Lafarge Exshaw Cement Plant History

In 1906, the Western Canadian Cement & Coal Co. opened what would become the most innovative and modern cement plant in the world. Nestled at the edge of the Rocky Mountains, the Exshaw plant site was chosen for the abundant quantity and quality of limestone, the availability of nearby power sources and its proximity to the CPR’s rail line.

The first people arrived in Exshaw in 1906; hired to build what would become the largest and most advanced industrial plant in the country. Three hundred young men, some with their wives and children, came from all over the world to find work in the rapidly expanding Canadian West. After construction was complete many of the workers moved on while others stayed, attracted by the potential of permanent work at the plant and a place to call home.

Rock blasting took place in the mountain above the plant and rocks were hand-loaded into small rail cars that travelled downhill to the crusher, the grinders and then into the kilns. Using six 80-ft. kilns the plant was able to produce 1,500-1,800 barrels of Portland cement per day.

In the early years, the half-a-million barrels of cement produced every year had a positive benefit to the local economy but also provided much of the necessary material needed to expand the roads, railways and industrial buildings used to develop Western Canada.

The plant was described as a technological wonder of its time, yet in 1908, slow markets, railway strikes and a flawed sales strategy caused the plant to close down. Although workers continued to quarry rock from the mountains above Exshaw it was not until new management and the 1909 amalgamation of 10 Canadian cement companies – to form the Canada Cement Co. – that the Exshaw plant began to operate again.

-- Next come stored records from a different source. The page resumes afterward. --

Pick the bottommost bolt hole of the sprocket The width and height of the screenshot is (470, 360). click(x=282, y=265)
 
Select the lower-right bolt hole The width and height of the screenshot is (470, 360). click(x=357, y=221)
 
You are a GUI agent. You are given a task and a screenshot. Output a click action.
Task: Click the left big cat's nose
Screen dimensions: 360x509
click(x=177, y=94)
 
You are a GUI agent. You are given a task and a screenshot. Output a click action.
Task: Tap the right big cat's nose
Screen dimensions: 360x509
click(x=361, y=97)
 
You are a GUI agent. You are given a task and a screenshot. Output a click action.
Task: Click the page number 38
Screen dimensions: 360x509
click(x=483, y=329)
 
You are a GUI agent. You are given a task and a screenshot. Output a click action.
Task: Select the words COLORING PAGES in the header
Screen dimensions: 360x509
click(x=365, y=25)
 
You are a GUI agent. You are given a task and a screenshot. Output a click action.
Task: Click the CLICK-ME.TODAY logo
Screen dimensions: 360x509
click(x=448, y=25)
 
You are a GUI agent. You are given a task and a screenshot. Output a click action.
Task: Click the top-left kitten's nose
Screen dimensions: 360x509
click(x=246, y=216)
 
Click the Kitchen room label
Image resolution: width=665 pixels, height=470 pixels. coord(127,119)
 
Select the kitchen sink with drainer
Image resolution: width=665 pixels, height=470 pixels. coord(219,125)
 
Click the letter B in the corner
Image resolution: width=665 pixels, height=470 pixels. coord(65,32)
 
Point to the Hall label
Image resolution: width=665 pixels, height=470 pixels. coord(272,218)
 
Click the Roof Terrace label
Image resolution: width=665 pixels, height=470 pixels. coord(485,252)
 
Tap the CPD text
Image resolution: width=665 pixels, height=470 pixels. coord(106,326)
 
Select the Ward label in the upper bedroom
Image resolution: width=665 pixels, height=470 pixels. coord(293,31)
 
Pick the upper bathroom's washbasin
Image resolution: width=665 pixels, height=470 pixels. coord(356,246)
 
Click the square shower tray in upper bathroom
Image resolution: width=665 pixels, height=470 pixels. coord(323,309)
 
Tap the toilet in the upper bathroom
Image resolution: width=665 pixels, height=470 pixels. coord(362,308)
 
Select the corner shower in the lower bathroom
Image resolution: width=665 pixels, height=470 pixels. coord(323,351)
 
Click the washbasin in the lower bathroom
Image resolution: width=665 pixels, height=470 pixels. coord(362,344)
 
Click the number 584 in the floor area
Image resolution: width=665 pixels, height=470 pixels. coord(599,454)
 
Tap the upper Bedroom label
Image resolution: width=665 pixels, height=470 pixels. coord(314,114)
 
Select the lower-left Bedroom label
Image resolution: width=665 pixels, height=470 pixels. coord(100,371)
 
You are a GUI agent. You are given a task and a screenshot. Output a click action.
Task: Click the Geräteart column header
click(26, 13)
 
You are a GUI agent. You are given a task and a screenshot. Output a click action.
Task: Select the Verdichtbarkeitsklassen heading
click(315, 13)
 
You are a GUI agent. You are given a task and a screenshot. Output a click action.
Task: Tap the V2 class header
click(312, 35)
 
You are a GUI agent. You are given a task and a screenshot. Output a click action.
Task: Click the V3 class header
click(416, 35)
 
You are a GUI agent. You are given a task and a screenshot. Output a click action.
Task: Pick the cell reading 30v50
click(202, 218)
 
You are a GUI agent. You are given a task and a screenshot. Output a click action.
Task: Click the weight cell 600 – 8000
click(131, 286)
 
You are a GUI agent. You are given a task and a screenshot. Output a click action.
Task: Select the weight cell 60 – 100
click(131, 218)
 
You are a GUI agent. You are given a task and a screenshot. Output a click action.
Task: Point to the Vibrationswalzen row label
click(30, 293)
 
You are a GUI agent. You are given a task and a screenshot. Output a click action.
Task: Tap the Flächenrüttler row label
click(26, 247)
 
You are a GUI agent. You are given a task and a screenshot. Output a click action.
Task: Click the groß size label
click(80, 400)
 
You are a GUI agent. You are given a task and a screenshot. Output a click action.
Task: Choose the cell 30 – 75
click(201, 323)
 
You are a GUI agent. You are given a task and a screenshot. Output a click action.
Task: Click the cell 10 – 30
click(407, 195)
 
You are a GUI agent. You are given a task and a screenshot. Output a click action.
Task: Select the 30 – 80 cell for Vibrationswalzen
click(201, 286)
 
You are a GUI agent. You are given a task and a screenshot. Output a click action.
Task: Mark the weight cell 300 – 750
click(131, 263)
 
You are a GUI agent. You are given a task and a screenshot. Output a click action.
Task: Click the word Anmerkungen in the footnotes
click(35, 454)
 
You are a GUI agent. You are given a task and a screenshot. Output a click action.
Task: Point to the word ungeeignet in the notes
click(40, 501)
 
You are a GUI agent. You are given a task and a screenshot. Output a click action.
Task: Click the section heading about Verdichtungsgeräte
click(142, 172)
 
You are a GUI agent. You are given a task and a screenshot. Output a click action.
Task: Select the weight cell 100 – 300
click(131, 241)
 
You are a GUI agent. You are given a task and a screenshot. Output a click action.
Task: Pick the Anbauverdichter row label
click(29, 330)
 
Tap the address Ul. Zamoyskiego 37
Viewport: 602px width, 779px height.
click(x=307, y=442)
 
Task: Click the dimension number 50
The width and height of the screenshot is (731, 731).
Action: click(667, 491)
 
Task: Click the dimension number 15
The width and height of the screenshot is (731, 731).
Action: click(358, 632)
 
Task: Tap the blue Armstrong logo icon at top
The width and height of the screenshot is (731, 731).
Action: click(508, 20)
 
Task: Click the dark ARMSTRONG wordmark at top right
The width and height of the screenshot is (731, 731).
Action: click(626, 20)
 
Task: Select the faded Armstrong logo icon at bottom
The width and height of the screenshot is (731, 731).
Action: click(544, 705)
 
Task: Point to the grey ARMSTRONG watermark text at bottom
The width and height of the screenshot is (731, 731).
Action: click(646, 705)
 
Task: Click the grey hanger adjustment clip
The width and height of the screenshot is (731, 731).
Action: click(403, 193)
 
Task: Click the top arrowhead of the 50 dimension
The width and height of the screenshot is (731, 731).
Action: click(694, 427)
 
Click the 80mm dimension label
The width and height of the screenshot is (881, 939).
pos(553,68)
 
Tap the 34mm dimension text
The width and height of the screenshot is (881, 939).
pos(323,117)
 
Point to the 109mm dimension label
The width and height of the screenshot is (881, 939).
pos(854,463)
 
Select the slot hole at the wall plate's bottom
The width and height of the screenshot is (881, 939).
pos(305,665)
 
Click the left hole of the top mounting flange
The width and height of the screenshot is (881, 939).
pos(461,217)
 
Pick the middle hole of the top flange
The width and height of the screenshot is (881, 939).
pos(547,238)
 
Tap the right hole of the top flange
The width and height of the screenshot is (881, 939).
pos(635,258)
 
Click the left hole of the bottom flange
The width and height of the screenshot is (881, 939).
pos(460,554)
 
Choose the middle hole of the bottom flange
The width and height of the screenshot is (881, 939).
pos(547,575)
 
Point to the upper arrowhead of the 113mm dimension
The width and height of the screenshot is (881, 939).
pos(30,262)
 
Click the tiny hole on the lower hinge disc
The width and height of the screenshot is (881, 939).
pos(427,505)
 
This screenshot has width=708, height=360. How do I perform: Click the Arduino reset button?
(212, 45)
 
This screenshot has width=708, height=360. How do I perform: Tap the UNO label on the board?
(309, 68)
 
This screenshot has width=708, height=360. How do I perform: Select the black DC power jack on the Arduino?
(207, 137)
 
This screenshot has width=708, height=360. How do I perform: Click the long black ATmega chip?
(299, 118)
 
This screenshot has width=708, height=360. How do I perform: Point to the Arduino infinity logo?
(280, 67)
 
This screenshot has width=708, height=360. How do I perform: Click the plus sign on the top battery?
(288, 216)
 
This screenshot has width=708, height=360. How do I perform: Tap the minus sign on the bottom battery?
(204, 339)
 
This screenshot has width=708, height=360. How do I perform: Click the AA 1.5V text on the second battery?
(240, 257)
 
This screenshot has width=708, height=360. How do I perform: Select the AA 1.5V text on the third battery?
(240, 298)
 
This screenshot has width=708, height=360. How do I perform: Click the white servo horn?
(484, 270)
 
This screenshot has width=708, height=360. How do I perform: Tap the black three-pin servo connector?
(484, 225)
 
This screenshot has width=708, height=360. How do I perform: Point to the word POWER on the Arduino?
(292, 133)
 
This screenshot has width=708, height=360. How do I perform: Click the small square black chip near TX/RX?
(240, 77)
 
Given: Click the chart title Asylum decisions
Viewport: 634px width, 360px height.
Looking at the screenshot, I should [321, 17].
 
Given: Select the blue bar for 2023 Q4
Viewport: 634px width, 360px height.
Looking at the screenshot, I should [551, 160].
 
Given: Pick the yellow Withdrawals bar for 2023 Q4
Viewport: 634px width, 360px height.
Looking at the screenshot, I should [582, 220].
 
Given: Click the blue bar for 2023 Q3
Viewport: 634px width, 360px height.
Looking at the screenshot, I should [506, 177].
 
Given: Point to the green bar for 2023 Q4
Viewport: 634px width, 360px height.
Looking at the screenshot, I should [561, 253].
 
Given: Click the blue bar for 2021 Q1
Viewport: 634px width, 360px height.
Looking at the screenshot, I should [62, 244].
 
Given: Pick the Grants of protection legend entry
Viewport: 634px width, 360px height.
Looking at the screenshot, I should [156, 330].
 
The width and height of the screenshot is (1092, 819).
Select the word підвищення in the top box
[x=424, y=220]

Many modernizations took place to keep the plant at the leading edge of technology and productivity:

  • The completion of the Seebe dam in 1911 provided inexpensive power to the plant and replaced the coal fired stream generator built in 1906.
  • In 1912, the six old kilns were replaced with three more efficient 150-ft. coal-fired kilns.
  • Post-war modernizations in the mid-1920s led to a temporary switch from blasting to hydraulic mining.
  • The 1940s saw the switch from a dry manufacturing process to the wet process.
  • In the early 1950s the plant introduced a new mountain top quarry and began using electric shovels, 30-ton trucks and a mobile rotary drill.
  • Exshaw was the first company plant to convert from coal to natural gas fired kilns in 1951.
  • In 1970 Canada Cement merged with Lafarge Canada to form Canada Cement Lafarge Ltd. This new company would become the largest supplier of cement in Canada and would be a major contributor to the development of Canada’s two fastest growing cities, Calgary and Edmonton.
  • In the early 1970s a $30 million expansion and upgrade increased the plant capacity to 500,000 tons. Much of the old plant was demolished and the expansion required the demolition of much of Uptown Exshaw including the elementary school, protestant church and 47 homes.
  • In 1988 Canada Cement Lafarge Ltd. became Lafarge Canada Inc.